Island
Architecture of the Archipelag.io Island software — the Rust service that executes Cargos on Islands
Island
The Island software is a Rust service that runs on Islands. It registers with the coordinator, receives job assignments via NATS, executes Cargos in sandboxed containers or WASM, and streams results back in real time.
Module Map
node-agent/src/
├── main.rs # CLI entry point, tracing setup, mode dispatch
├── agent.rs # Agent struct, main event loop, job execution
├── config.rs # Configuration loading (TOML + env)

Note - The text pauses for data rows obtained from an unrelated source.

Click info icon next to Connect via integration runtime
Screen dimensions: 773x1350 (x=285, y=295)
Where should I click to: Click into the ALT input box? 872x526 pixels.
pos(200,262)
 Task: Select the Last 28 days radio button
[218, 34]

├── nats.rs # NATS client, subjects, message types
├── messages.rs # Workload I/O protocol (ChatInput, WorkloadOutput)
├── docker.rs # Container execution, sandbox tiers, seccomp
├── wasm.rs # WASM execution via Wasmtime
├── executor.rs # Test job helper (--test-job mode)

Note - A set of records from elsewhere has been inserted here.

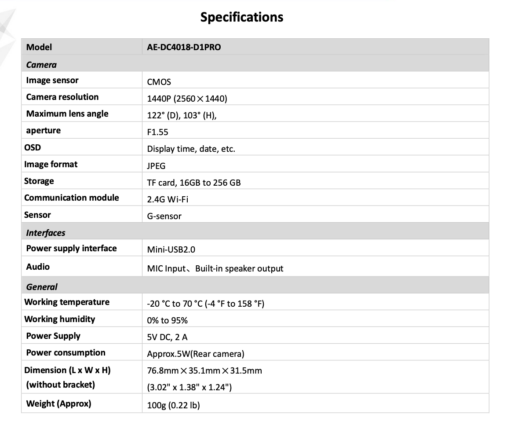Viewport: 510px width, 440px height.
Task: Click the Maximum lens angle label
Action: 67,114
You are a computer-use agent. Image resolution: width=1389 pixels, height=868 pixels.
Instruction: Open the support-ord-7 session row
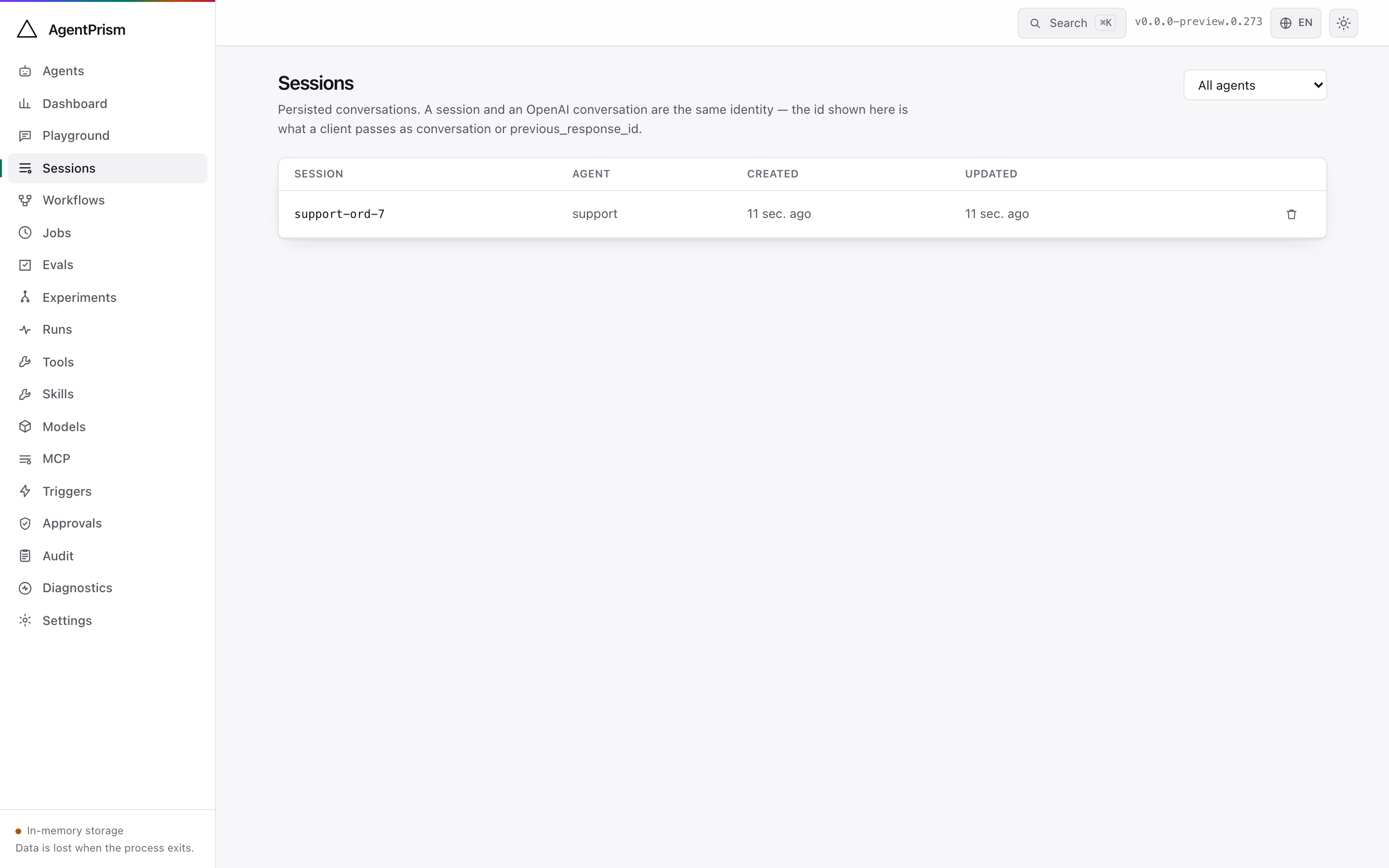coord(802,214)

├── cache.rs # Image caching, warm Cargo tracking
├── state.rs # Persistent agent state, WASM module cache
├── model_cache.rs # ML model download, HF URI resolution, LRU eviction
├── preload.rs # Hardware-aware startup model preloading
├── onnx.rs # Native ONNX inference (feature-gated: onnx)

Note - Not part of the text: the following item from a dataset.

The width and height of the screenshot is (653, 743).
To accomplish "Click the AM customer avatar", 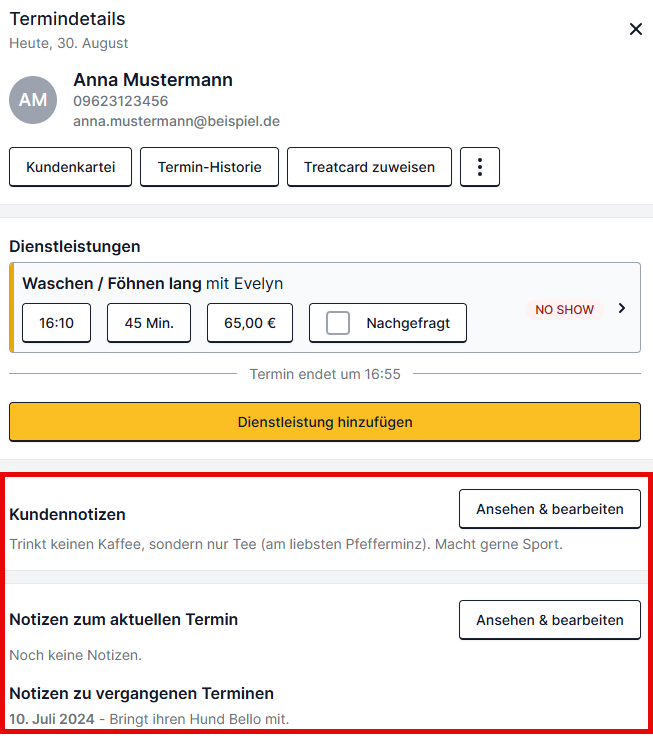I will [x=33, y=100].
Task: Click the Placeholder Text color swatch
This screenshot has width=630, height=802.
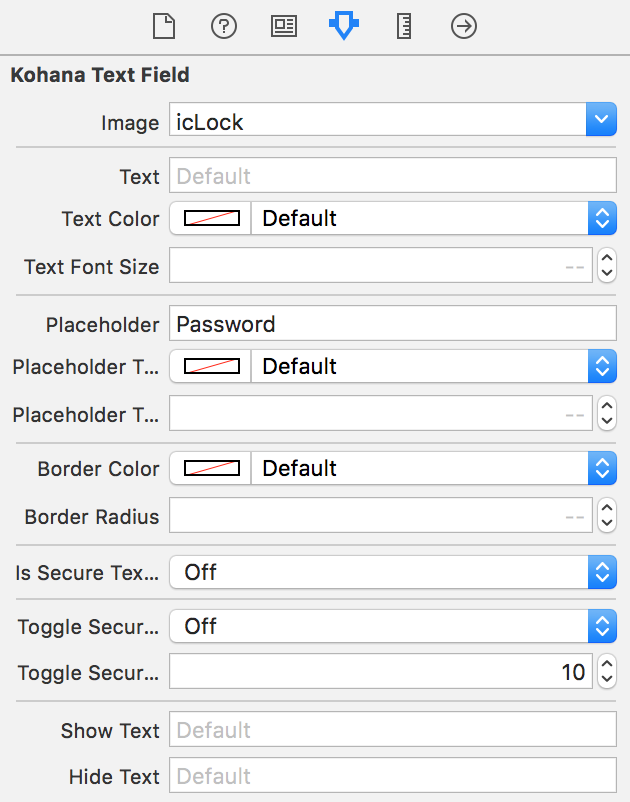Action: tap(211, 366)
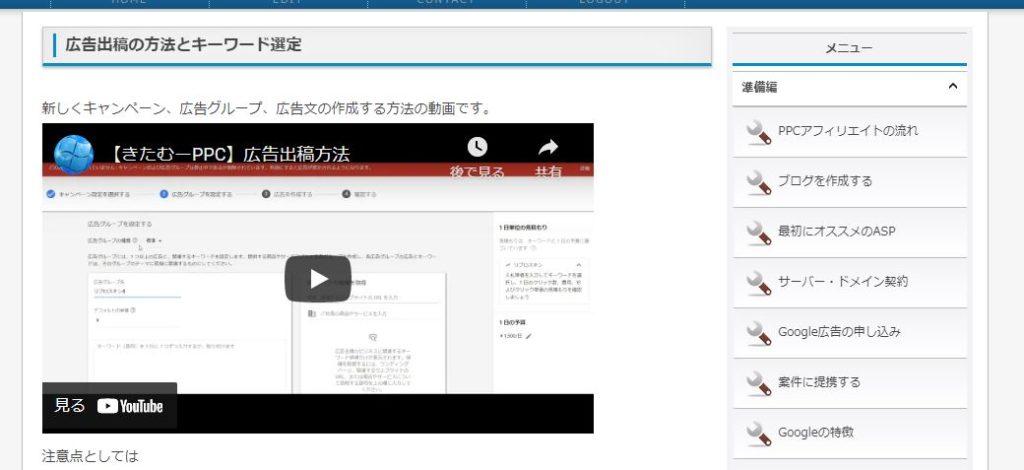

├── gguf.rs # Native GGUF/llama.cpp inference (feature-gated: gguf)
├── diffusers.rs # Native Stable Diffusion via candle (feature-gated: diffusers)
├── metrics/
│ ├── mod.rs # System metrics (CPU, RAM, disk, network)
│ ├── gpu.rs # GPU metrics via nvidia-smi
│ └── container.rs # Per-container resource usage
├── security/
│ ├── mod.rs # Security module re-exports
│ ├── registry.rs # Registry allowlist enforcement
│ ├── seccomp.rs # Seccomp profiles (Minimal/Default/GPU/Network)
│ ├── signing.rs # Cosign signature verification
│ └── tls.rs # TLS certificate pinning (stubbed)
└── update/
├── mod.rs # Update checker (polls coordinator)
├── download.rs # Binary download with progress tracking
├── verify.rs # Ed25519 + SHA256 binary verification
└── restart.rs # Graceful restart with backup and rollback
Agent Lifecycle
The Agent struct is the central orchestrator. On startup it:
- Generates or loads a host ID — persisted to
~/.archipelag/state.json - Connects to Docker — via local socket (
/var/run/docker.sock) - Initializes the cache manager — scans existing Docker images, optionally pre-pulls configured images
- Loads signing keys — fetches trusted public keys from the coordinator, falls back to disk cache
- Configures the registry allowlist — defaults to
ghcr.io/archipelag-io,docker.io/archipelag,docker.io/library - Connects to NATS — with infinite reconnect and retry on initial connect
- Registers with the coordinator — sends capabilities (CPU, RAM, GPU, platform)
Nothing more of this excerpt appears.